Shafak writes in Turkish and English, and has published seventeen books, eleven of which are novels, including 10 Minutes 38 Seconds in this Strange World, The Bastard of Istanbul, The Forty Rules of Love, and Three Daughters of Eve. Her books have been translated into fiftyone languages, and she has been awarded Chevalier de l’Ordre des Arts et des Lettres.

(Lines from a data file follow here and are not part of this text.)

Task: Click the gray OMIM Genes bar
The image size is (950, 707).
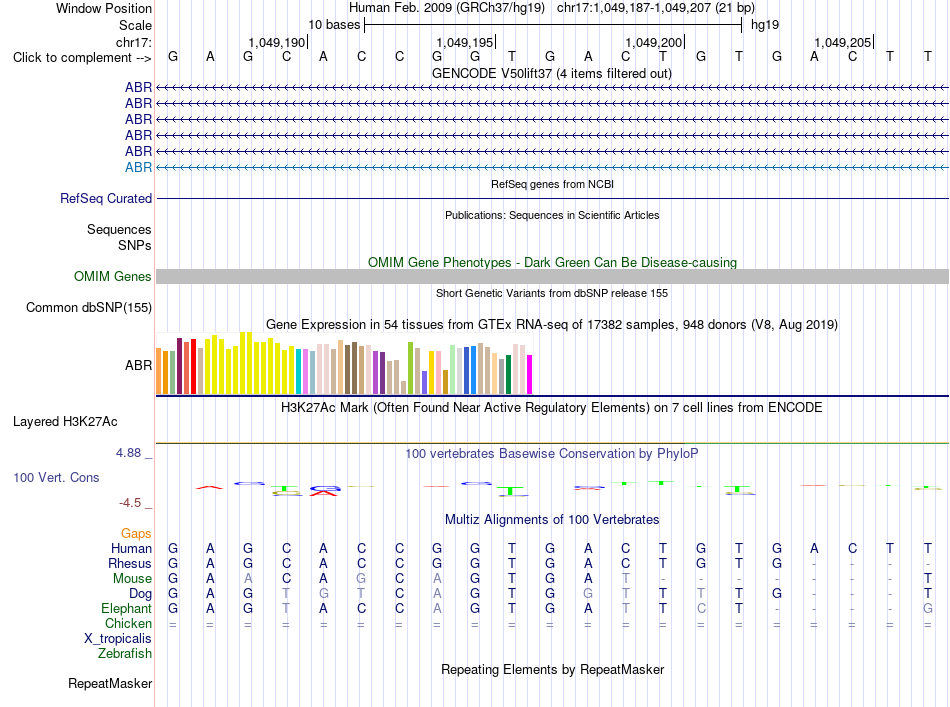Action: [x=552, y=276]
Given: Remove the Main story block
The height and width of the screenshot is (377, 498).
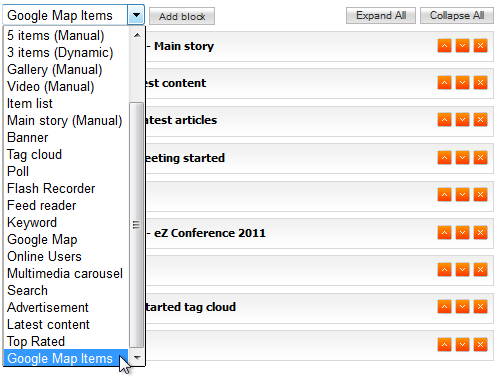Looking at the screenshot, I should coord(480,46).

Shafak is an activist for women’s rights, minority rights, and freedom of speech. She also writes and speaks about a range of issues including global and cultural politics, the future of Europe, Turkey and the Middle East, democracy, and pluralism. She has twice been a TED Global speaker, a member of the Weforum Global Agenda Council on Creative Economy and a founding member of European Council on Foreign Relations (ECFR).In 2017, she was chosen by Politico as one of the twelve people that will “give you a much needed lift of the heart”.
Early life
Shafak was born in Strasbourg to philosopher Nuri Bilgin and Şafak Atayman, who later became a diplomat. After her parents’ separated, Shafak returned to Ankara, Turkey, where she was raised by her mother and grandmother. She says that growing up in a dysfunctional family was difficult in many ways, but that growing up in a non-patriarchal environment had a positive impact on her. Having grown up without her father, she met her half-brothers for the first time when she was in her mid-twenties.
Shafak added her mother’s first name— Turkish for ‘dawn’—to her own when constructing her pen name at the age of eighteen. Shafak spent her teenage years in Ankara, Madrid, Amman, and Istanbul.